In ultima analisi, è stato scelto un approccio al mondo prenatale, scientificamente equilibrato e razionale, condotto sui binari del discernimento etico e finalizzato sia alla difesa della vita nascente che all’impedimento di un accanimento terapeutico esecrabile e con particolare riguardo alla salute della madre.
Analizziamo qualche risultato
1.Il 30% delle coppie richiedenti la diagnosi prenatale invasiva, rinunciavano alla sua esecuzione, dopo il colloquio preliminare.

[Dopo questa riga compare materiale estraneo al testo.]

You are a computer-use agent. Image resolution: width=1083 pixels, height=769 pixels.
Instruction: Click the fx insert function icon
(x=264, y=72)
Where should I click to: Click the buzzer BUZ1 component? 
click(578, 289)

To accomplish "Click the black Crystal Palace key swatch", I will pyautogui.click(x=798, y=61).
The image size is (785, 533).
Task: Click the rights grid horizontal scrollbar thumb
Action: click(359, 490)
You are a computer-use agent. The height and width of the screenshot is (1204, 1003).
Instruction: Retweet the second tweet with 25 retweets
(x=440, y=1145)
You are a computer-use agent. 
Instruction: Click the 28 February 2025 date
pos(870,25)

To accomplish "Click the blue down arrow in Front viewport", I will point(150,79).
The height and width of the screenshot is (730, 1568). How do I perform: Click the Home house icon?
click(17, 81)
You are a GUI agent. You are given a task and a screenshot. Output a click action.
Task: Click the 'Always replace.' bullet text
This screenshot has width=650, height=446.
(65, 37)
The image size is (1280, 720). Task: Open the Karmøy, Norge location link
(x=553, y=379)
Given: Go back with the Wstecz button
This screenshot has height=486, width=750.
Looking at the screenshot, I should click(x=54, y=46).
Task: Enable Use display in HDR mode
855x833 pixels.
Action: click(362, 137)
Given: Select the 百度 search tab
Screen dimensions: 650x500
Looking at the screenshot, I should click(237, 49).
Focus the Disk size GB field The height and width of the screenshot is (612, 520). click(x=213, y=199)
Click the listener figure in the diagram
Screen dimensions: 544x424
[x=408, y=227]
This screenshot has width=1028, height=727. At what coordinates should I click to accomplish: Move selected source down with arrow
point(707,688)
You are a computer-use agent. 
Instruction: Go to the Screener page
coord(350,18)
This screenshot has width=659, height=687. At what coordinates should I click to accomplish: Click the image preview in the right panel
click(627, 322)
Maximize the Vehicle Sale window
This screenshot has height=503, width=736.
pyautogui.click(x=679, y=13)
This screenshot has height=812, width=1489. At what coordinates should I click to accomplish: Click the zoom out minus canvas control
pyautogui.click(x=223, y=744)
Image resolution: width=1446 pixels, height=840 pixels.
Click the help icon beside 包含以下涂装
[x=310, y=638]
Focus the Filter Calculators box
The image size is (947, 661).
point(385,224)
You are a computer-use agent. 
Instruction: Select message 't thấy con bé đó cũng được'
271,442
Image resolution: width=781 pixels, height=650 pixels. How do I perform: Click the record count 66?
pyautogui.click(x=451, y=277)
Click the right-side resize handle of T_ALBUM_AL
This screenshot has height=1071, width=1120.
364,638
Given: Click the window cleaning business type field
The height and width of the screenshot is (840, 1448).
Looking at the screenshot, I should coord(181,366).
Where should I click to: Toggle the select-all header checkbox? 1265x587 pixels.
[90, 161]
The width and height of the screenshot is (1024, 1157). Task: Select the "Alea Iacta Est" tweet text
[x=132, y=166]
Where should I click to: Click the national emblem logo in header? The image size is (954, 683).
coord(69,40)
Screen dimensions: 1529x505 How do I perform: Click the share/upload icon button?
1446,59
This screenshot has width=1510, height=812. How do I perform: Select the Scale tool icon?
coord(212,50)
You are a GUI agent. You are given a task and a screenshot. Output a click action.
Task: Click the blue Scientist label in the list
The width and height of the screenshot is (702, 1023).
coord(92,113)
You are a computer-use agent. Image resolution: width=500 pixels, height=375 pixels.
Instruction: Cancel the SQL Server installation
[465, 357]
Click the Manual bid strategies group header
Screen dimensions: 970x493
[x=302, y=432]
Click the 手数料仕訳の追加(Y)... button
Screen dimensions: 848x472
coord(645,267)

2. Circa il 98% delle pazienti che si sottoponevano alla metodica, venivano tranquillizzate dai risultati di normalità del cariotipo (ad esempio in un periodo di 3 anni, sono state effettuate 700 amniocentesi con risultato tranquillizzante e proseguivano la gravidanza).
3. Su 160 (39 %) pazienti con risultato di feto patologico dal punto di vista cromosomico, 30 pazienti (21 %) hanno optato per la prosecuzione della gravidanza.
4.L’acquisizione esperienziale di tecniche invasive ecoguidate e la loro ottimizzazione, ha reso possibile l’esecuzione di tali metodiche, con un rischio abortivo molto basso legato alla procedura: nella nostra esperienza, per l’amniocentesi, lo 4%, rispetto all’1% della Letteratura; per la cordocentesi, lo 0.6%, rispetto all’1.5-2% della Letteratura.
5.La gestione longitudinale di gravidanze con gravi malformazioni fetali ha reso possibile la conoscenza della vera storia naturale di numerose anomalie fetali congenite, che classificavano tali feti come « lost considered ».
Tutto ciò ha avuto come conseguenza il riscrivere il counseling, utilizzando criteri più scientifici e metodologicamente più avanzati e “riaprendo” finestre di terapia, pre e/o perinatali: vedi ventricolomegalia isolata, malformazioni urinarie, difetti toracici, idropi fetali non-immuni, tachiartmie fetali, uropatie ostruttive gravi, igromi cistici, cardiopatie fetali strutturali.
6. Un tale approccio alla vita prenatale ha comportato, altresì, la necessità di implementazione di studi nell’animale sperimentale, la diffusione di lavoro di gruppo con i criteri della interdisciplinarietà e multidisciplinarietà (sinergie con neonatologi, pediatri, cardiologi pediatri, anestesisti, chirurghi pediatrici, neurochirurghi infantili, ostetriche, infermiere, psicologi e neuropsichiatri), sul piano clinico e speculativo. La finalità è stata una corretta diffusione della cultura della prevenzione primaria.
7. Creazione di modelli di xenotrapianto prenatale di cellule staminali, nell’ovino, finalizzati alla terapia di malattie genetiche, come la beta-talassemia.
- Nascita di collaborazioni inter-ospedaliere (Specialisti dell’Ospedale Bambino Gesù, gruppo GIRTEF) per la creazione, nell’animale sperimentale, di modelli di malformazioni e la loro correzione mediante chirurgia fetale aperta.
- Diffusione di una “corretta” cultura della prevenzione primaria: attività del Telefono Rosso, per la valutazione del rischio teratologico, pre- e peri-concezionale.
- Pianificazione e nascita dell’Hospice Perinatale-Centro per le Cure Palliative Prenatali- S. Madre Teresa di Calcutta – Policlinico A. Gemelli.
- Sinergia operativa nell’accompagnamento e affiancamento delle famiglie gravate da gravi patologie fetali con la Fondazione Il Cuore in una Goccia ONLUS.
- Creazione di “Sportelli di Accoglienza per le Maternità Difficili” su tutto il territorio nazionale come trait d’union tra il territorio stesso e l’Hospice Perinatale.